ARTE FIERA OBSERVATORY

Stefano Arienti
photo

Stefano Arienti is one of the most important Italian artists of his generation. Born in Asola (Mantua) in 1961, in 1980 he moved to Milan, where he still lives.
In 1986 he earned a degree in Agricultural Science with a dissertation on virology.
In 1985 he took part in the first group show at the former Brown Boveri factory, where he met Corrado Levi, his first teacher.
He was a member of Italian artistic circles along with other young artists at the renewal following the years dominated by Arte Povera and the Transavanguardia.
He held a series of solo shows in Italian and foreign galleries and art institutions, including Museo MAXXI in Rome, the Sandretto Re Rebaudengo Foundation in Turin, the Querini Stampalia and Bevilacqua la Masa Foundations in Venice, and the Palazzo Ducale in Mantua. In the United States: ArtPace in San Antonio, Texas, and the Isabella Stewart Gardner Museum in Boston. He has participated in numerous group shows in Italy and abroad, including Biennials in Venice, Istanbul, and Gwanjiu.
He has travelled mainly in Europe, North America, and Asia, taking part in artist residence programmes in San Francisco, Boston, and San Antonio (USA), New Delhi (India), and Clisson (France).
He has taught at the Giacomo Carrara Fine Arts Academy in Bergamo and at IUAV University in Venice.
His style is characterised by the use of common, everyday materials; adoption of a simple manual ability that resembles that of a hobbyist or an artisan more than an artist; the use of pre-existing images deriving from a shared iconography or from art history.

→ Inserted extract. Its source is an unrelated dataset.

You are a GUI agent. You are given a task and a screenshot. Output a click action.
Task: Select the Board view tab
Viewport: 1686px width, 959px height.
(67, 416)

Arienti has created the dual installation Ricchi e poveri (Rich and poor) for Arte Fiera’s participation in Art City 2021 (7-9 May).

After an endless search, I finally found the photo of an eagle hidden in the façade of some “Santo al Monte.” Actually, the sculpture - in the centre of Bologna - is very well known.

The work, sculpted by a certain Niccolò of uncertain origin over 500 years ago, is a defining part of Bologna. At first glance, it’s hard to date the work, which has a very sturdy character. But after some research I discovered that the sculptor is the renowned artist of the Arca di San Domenico, a church that contains works by other artists, including Pisano and Michelangelo.

Of course, the sculptures composing Niccolò’s “Lamentation over the Dead Christ,” with expressions so dynamic that they seem to anticipate Boccioni, are always worthy of contemplation, the Nordic eloquence of their faces and hands recalling works by European and Italian masters.

A wonderful sculptor, whose art you can discover by simply walking around the city. Like works by Serpotta in Palermo….

If you stroll around Bologna, there are so many things to be discovered that you don’t notice them all: a sort of simplicity that I love.

For example, entrance halls with painted bananas and architecture like the best of Ghirri, or limitless perspective with blue sky to remind us that the Bibiena brothers were born here.